Center for Science and Society Welcomes Four Postdoctoral Researchers

The Center for Science and Society at Columbia University welcomes two new postdoctoral research scholars in the Presidential Scholars in Society and Neuroscience program, Federica Coppola and Noam Zerubavel.

Coppola is a criminal lawyer specializing in neurolaw. She will investigate how findings from social and affective neuroscience about the role of emotions in prosocial behavior might be used to inform criminal justice approaches and correctional interventions, with special focus on offenders with socioaffective impairments.

Zerubavel is a social and neural scientist interested in understanding the building blocks of human relationships and group life. He will investigate the organizing sociological principles, psychological processes, and neural mechanisms that engender social ties and shape their network structure.

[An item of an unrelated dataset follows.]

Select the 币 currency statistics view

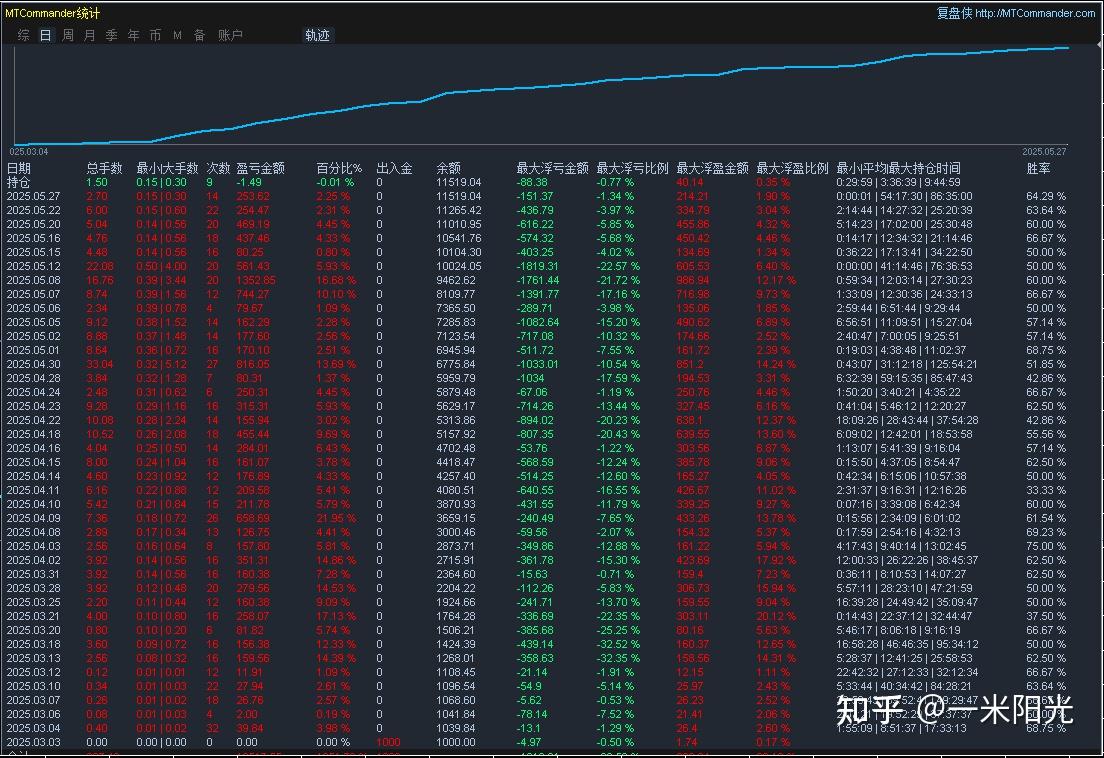click(156, 34)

The Center also welcomed two new postdoctoral lecturers in History in the Making & Knowing Project, Sophie Pitman and Tillmann Taape.

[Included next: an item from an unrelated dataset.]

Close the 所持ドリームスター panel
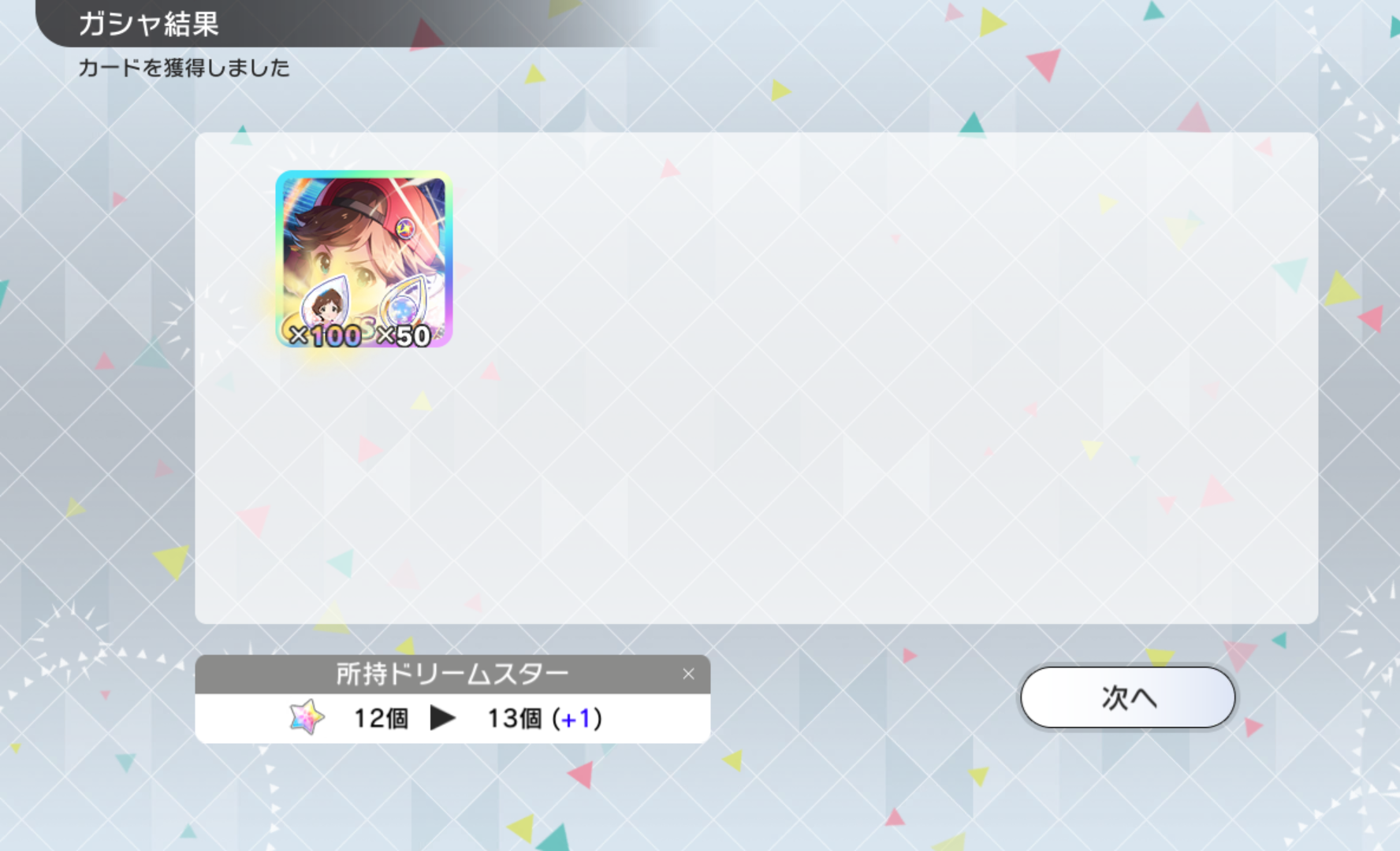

Pitman is a historian specializing in early modern material culture. Her current research projects explore early modern dyes and color, and early modern tailoring practices and clothing during the English Civil War and Interregnum.

Taape is a historian of science working on craft knowledge, medicine, and the occult in the early modern period. Taape’s research interests include the history of knowledge, the human body, and print culture.

The Center for Science and Society brings together scholars and practitioners in the social and natural sciences, humanities, law, medicine, and the arts to engage in interdisciplinary research, teaching, and outreach. The Center works across traditional boundaries of knowledge and aims to enhance public understanding of science in relation to pressing social concerns.